March 31, 2020Client Alert

The unprecedented events surrounding the outbreak of COVID-19 have also created concerns regarding the security of computer systems. The heightened fears surrounding the pandemic, along with the surge of individuals working from home, have created significant security challenges. The number of such security attacks have risen dramatically since the beginning of March, and the FBI on March 20, 2020, issued an alert about fraud schemes related to the pandemic. 

The COVID-19 outbreak unfortunately provides an opportunity for hackers to exploit the fears and uncertainties engendered in the public by the emergency to launch malicious attacks for personal gain. In such “phishing” e-mails, hackers masquerade as public health authorities (such as the Centers for Disease Control (CDC) or World Health Organization (WHO)) in order to lure individuals to click on links so that they can implant malicious code on the user’s computer. Such “ransomware” encrypts the victim’s computer to force the victim to pay a substantial ransom (usually in cryptocurrency such as Bitcoin) for decryption of the files. Additional COVID-19 related attacks involve scams such as coronavirus cures or diagnosis, brand impersonations (for fake organizations like the “World Health Community”), fake e-mails relating to coronavirus stimulus payments, requests for donations to fake charities or blackmail. The current attacks also take advantage of the fact that unprecedented numbers of individuals are working from home and may thus not be strictly following their employer’s security practices.

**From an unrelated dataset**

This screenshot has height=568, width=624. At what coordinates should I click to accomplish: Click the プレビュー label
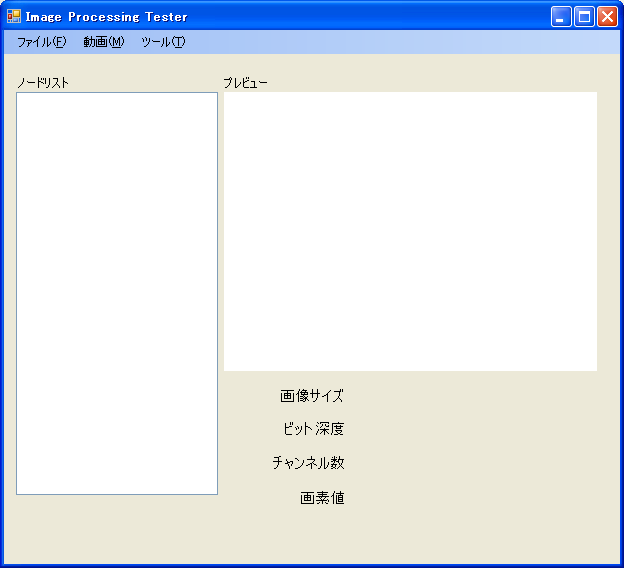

In light of these attacks, federal and state authorities, including the FBI and the California Attorney General, caution that organizations and their workforces remain vigilant and practice accepted cybersecurity hygiene during the COVID-19 crisis, particularly if working remotely: 

  • Do not click on links in e-mails from unknown senders and be wary of emails that request opening of an attachment or clicking a link, particularly if they purport to come from a government agency (such as the CDC) or relate to coronavirus stimulus payments;
  • Be wary of e-mails that convey a sense of urgency or exploit fear and uncertainty, such as those purporting to provide cures or diagnosis for COVID-19;
  • Follow the guidelines of the California Attorney General to investigate requests from charities seeking contributions to make sure such requests are legitimate;
  • Do not install unauthorized programs on computers;
  • Keep anti-virus software up-to-date;
  • Beware of e-mails purporting to come from your contacts or supervisors that do not follow normal procedures (such as requests for wire transfers);
  • When working remotely, follow your firm’s procedures and use virtual private networks (VPN) and two-factor authentication (2FA) for accessing your firm’s system; and
  • Check the security settings on home networks to make sure that they are not on default settings.